Xavier Santiago November 10, 2010 at 5:14 pm

In the Chen style Taijiquan Practical Method we are taught to always keep our dantien in the center and to never toss the dantien nor the spine forward, backward, nor side to side. To do that is to lose structure which leads to loss of power.

“How can one then move in such a rigid posture?” (Some may ask). “Isn’t that double heavy”, others might say. First of all, according to the principles of Chen style Taijiquan written in both Chen Xin’s and Wang Zong Yue’s books, and as taught by Chen Fake and Hong Junsheng, double heavy is not about weight distribution, but about body coordination.

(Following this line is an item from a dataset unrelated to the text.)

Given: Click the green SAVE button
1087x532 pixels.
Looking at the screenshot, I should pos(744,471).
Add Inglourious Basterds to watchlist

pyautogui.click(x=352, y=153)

Also the teachings of the mentioned masters required that a central equilibrium in motion be kept where the center does not move, but acts as a fulcrum.

“How then do we move by keeping those “rigid” standards of postures?” The answer lies in the proper use of the kuas and the unique posture of Chen style Taijiquan called the Half Horse Stance. In this video, Master Chen Zhonghua teaches you the details of this posture and how something can be rigid and mobile at the same time satisfying the Taiji principle of contradictory conformity where yin and yang are always present in everything.

Weight shifting can be accomplished without tossing the center around and, most importantly, without your opponent realizing what you are doing. Theory with Master Chen is always backed up by action and demonstrations of him applying what he says, and showing how it works in relation to applying it martially on an opponent. Weight shifting, only necessary movement, and maintaining a powerful structure is possible in Taijiquan by learning how to master the Half Horse Stance. With this video you will learn how to set up the basis for practice of this unique martial arts posture.


Carlos Hanson December 13, 2011 at 10:15 pm

The 1/3, 2/3 Rule was very enlightening. I think it helps with identifying a location for rotation. It made me think of The Hinge video, which I haven’t seen, but I felt like I found a good place to have a hinge with applying the 1/3, 2/3 Rule.

I particularly liked the line can be a stretch or a squeeze. The squeeze was especially relevant to my recent practice. I’ve been working on fixing points and pushing or pulling them through my form. Bringing the line in by squeezing made a big difference. I now understand one of the lessons Master Chen was trying to teach me in Edmonton this summer.